Frequently Asked Questions

How much VRAM does the RTX PRO 6000 Blackwell Workstation Edition have?

96 GB of GDDR7 with ECC on a 512-bit bus, delivering 1,792 GB/s (about 1.8 TB/s) of bandwidth. That's enough to hold a 70-billion-parameter model in FP8, billion-polygon scenes, or large quantized models with long context entirely in VRAM.

RTX PRO 6000 Workstation Edition vs RTX 5090 — what's the difference?

Both use the GB202 chip, but the PRO 6000 has 96GB of ECC memory (vs 32GB non-ECC), ~4,000 AI TOPS, certified enterprise drivers, double flow-through cooling, and is permitted for data-center use. The RTX 5090 is far cheaper and great if your work fits in 32GB; the PRO 6000 is for workloads that don't.

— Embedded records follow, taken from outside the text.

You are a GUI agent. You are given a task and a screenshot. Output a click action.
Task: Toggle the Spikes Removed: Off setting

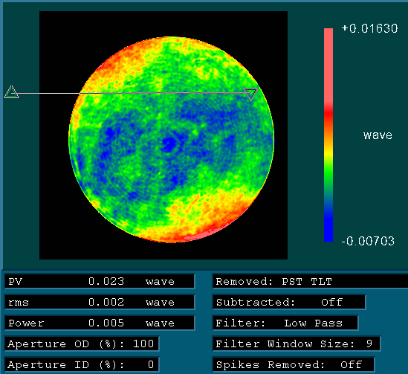click(x=294, y=364)
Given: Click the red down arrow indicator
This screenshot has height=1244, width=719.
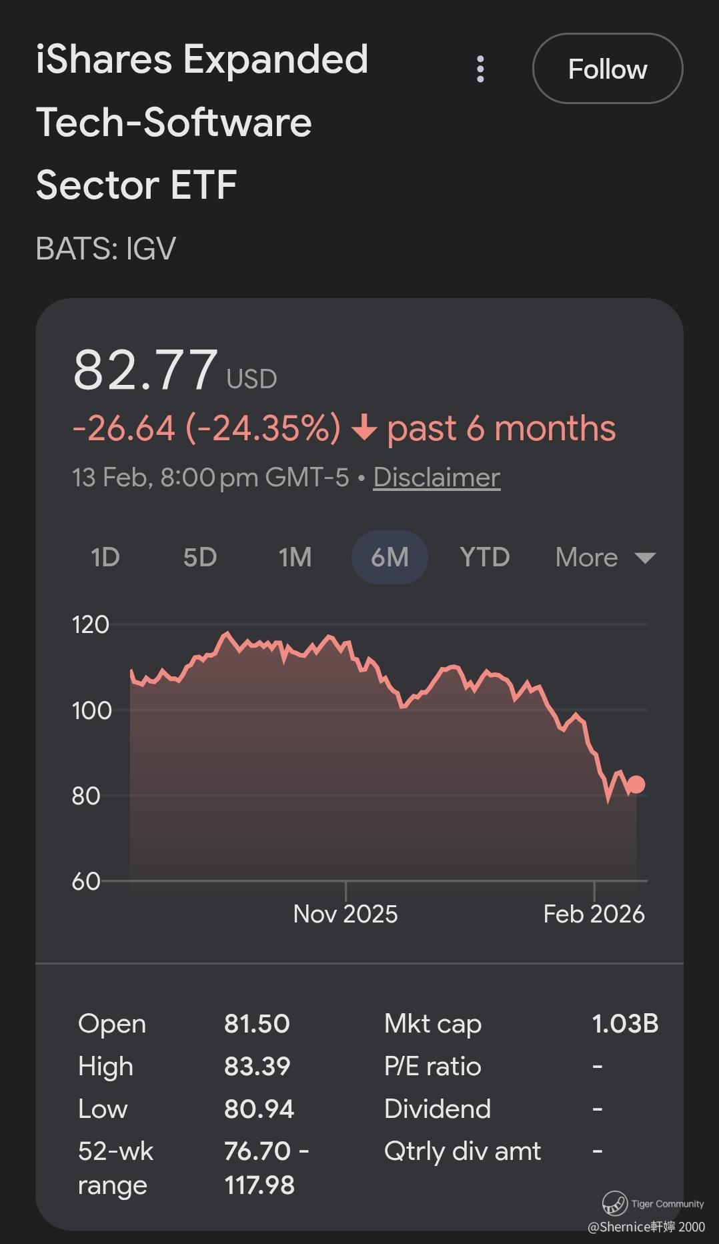Looking at the screenshot, I should 364,428.
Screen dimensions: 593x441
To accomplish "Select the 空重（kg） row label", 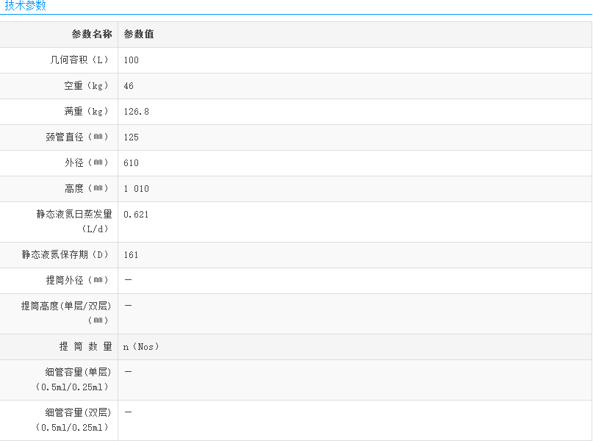I will (x=87, y=86).
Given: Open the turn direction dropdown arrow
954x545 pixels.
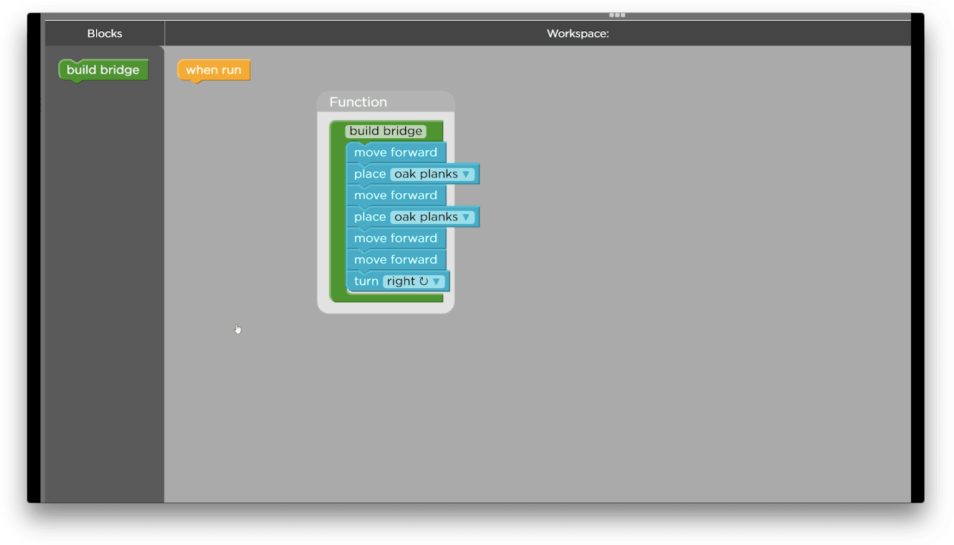Looking at the screenshot, I should (437, 282).
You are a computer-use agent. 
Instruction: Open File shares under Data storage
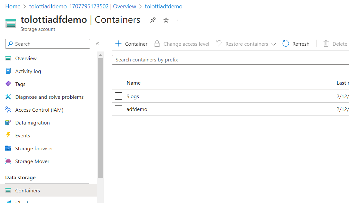tap(27, 201)
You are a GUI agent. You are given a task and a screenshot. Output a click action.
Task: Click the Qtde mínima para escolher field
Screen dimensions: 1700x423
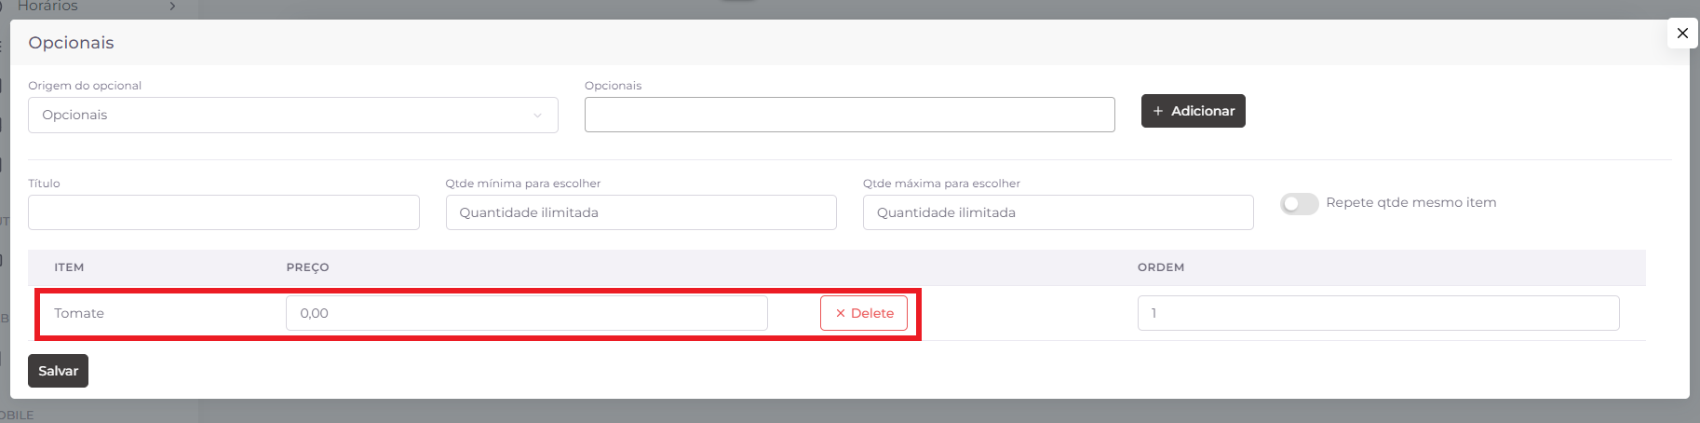pyautogui.click(x=641, y=212)
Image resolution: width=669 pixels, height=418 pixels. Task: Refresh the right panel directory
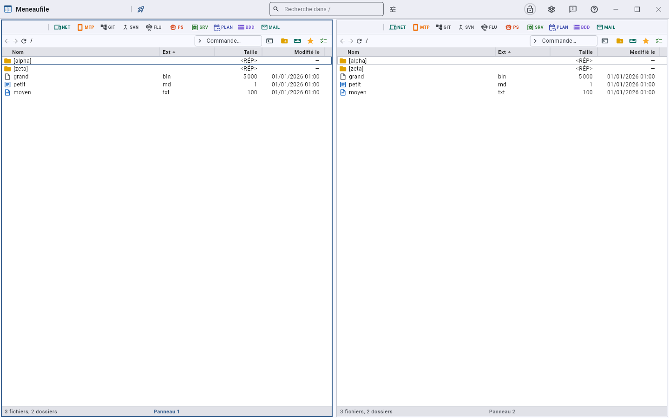pyautogui.click(x=359, y=41)
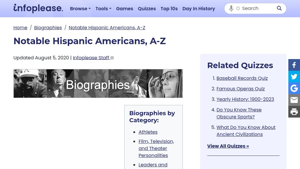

What power supply does the RTX PRO 6000 Workstation need?

The card has a fixed 600W board power and a single 16-pin (12V-2x6) connector, so a roughly 1,000W system PSU is recommended, along with a full-size tower that can fit the 12-inch, dual-slot, extended-height card.

Is the RTX PRO 6000 Workstation Edition good for local LLMs?

Yes — it's one of the best single-card options for local AI. In testing it ran a 120B-parameter model in LM Studio at around 163 tokens/sec and delivered roughly 2× the AI text-generation performance of the RTX 6000 Ada.

How much does the RTX PRO 6000 Workstation Edition cost?

It launched around $8,500 MSRP in 2025. Pricing has been volatile since — NVIDIA later listed it near $13,250, and street prices commonly range from about $8,000 to $13,000+ depending on supply and reseller.